BEGIN
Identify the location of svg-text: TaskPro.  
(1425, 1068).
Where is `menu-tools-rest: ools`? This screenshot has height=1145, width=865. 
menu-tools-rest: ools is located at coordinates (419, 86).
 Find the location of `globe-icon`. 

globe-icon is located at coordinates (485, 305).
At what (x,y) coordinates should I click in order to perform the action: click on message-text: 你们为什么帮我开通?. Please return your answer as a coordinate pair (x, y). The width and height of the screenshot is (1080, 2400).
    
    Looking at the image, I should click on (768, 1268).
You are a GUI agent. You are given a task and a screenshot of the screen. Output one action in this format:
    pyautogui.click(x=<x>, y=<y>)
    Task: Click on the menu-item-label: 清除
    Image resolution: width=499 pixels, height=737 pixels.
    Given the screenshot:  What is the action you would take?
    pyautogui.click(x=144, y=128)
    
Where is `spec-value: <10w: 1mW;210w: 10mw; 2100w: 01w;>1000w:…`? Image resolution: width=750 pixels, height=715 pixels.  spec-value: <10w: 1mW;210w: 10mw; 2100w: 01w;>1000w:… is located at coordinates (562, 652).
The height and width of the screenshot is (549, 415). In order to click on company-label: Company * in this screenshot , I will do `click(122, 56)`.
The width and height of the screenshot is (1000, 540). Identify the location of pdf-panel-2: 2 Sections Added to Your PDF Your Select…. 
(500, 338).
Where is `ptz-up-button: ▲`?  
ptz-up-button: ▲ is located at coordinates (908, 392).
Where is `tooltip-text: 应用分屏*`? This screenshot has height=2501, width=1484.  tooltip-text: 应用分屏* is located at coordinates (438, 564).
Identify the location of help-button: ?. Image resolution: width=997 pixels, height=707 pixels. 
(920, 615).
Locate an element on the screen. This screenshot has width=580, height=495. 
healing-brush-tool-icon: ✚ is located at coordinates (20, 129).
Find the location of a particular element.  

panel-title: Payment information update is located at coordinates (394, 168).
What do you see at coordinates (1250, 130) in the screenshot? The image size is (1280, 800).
END
» Problem description
Could you repeat all of these rows with "screenshot" switched to "screen capture" everywhere it occurs and nothing else altered?

» Exercise result
Identify the location of svg-text: TaskPro.  
(1425, 1068).
Where is `menu-tools-rest: ools`? This screen capture has height=1145, width=865. 
menu-tools-rest: ools is located at coordinates (419, 86).
 Find the location of `globe-icon`. 

globe-icon is located at coordinates (485, 305).
At what (x,y) coordinates should I click in order to perform the action: click on message-text: 你们为什么帮我开通?. Please return your answer as a coordinate pair (x, y). The width and height of the screen capture is (1080, 2400).
    
    Looking at the image, I should click on (768, 1268).
You are a GUI agent. You are given a task and a screen capture of the screen. Output one action in this format:
    pyautogui.click(x=<x>, y=<y>)
    Task: Click on the menu-item-label: 清除
    Image resolution: width=499 pixels, height=737 pixels.
    Given the screen capture:  What is the action you would take?
    pyautogui.click(x=144, y=128)
    
Where is `spec-value: <10w: 1mW;210w: 10mw; 2100w: 01w;>1000w:…`? Image resolution: width=750 pixels, height=715 pixels.  spec-value: <10w: 1mW;210w: 10mw; 2100w: 01w;>1000w:… is located at coordinates (562, 652).
The height and width of the screen capture is (549, 415). In order to click on company-label: Company * in this screen capture , I will do `click(122, 56)`.
The width and height of the screen capture is (1000, 540). Identify the location of pdf-panel-2: 2 Sections Added to Your PDF Your Select…. 
(500, 338).
Where is `ptz-up-button: ▲`?  
ptz-up-button: ▲ is located at coordinates (908, 392).
Where is `tooltip-text: 应用分屏*`? This screen capture has height=2501, width=1484.  tooltip-text: 应用分屏* is located at coordinates (438, 564).
Identify the location of help-button: ?. Image resolution: width=997 pixels, height=707 pixels. 
(920, 615).
Locate an element on the screen. This screen capture has width=580, height=495. 
healing-brush-tool-icon: ✚ is located at coordinates (20, 129).
Find the location of a particular element.  

panel-title: Payment information update is located at coordinates (394, 168).
What do you see at coordinates (1250, 130) in the screen capture? The image size is (1280, 800).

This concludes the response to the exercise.